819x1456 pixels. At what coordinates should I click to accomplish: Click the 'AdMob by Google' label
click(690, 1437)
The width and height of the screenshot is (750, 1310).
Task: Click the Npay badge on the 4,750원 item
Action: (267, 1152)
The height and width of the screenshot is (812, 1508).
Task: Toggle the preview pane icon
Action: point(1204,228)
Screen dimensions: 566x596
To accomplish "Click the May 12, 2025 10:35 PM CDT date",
········
Repeat each entry exactly as it was given.

819x1456 pixels. At what coordinates should I click to accomplish: Click the 'AdMob by Google' label
click(690, 1437)
The width and height of the screenshot is (750, 1310).
Task: Click the Npay badge on the 4,750원 item
Action: (267, 1152)
The height and width of the screenshot is (812, 1508).
Task: Toggle the preview pane icon
Action: point(1204,228)
Screen dimensions: 566x596
To accomplish "Click the May 12, 2025 10:35 PM CDT date",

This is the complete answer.